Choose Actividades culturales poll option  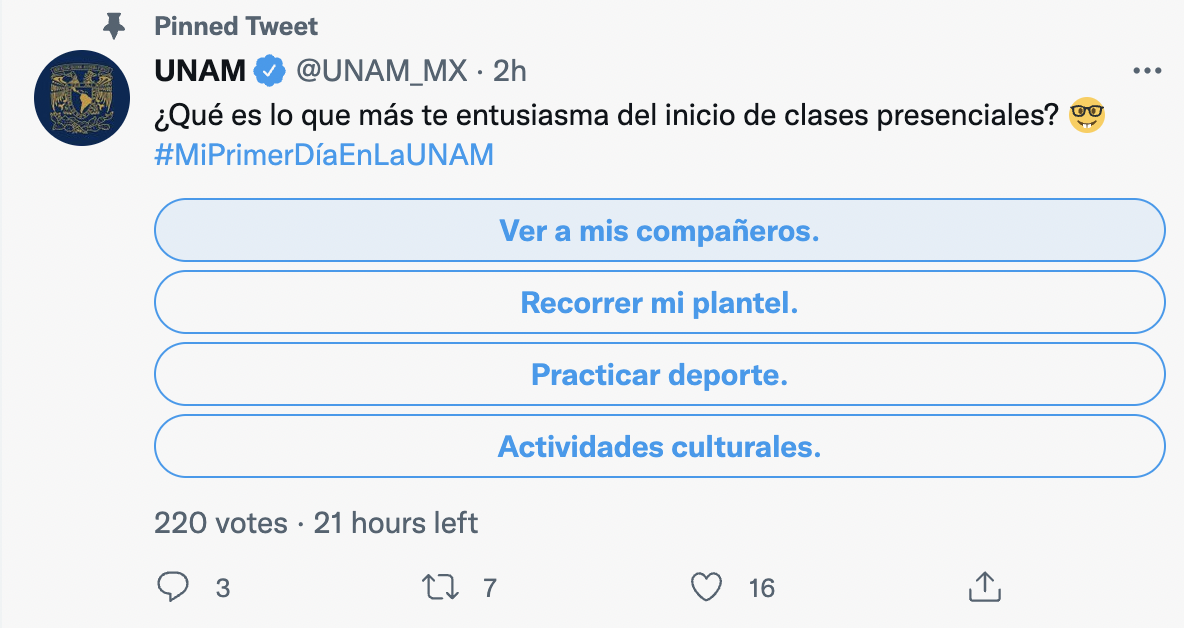660,446
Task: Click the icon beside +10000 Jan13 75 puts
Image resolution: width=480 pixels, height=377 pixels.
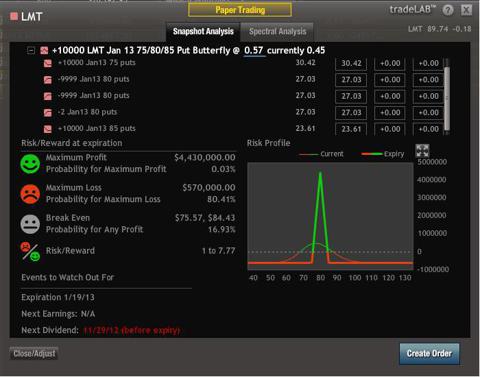Action: click(48, 63)
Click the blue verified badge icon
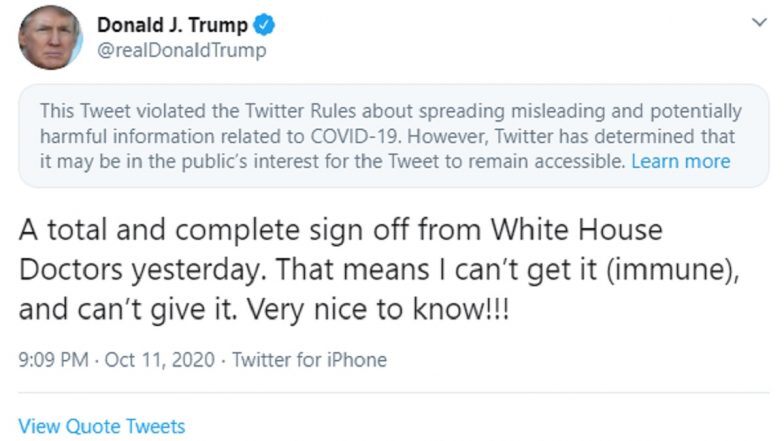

■ ■ ■ ■ ■

**Work order**
Starting with the line that holds "Image resolution: width=480", transcribe exactly each line through the last one of the material above, and nothing else. Do not include pictures.

**Solution to this exercise**
Image resolution: width=480 pixels, height=377 pixels.
Action: click(48, 63)
Click the blue verified badge icon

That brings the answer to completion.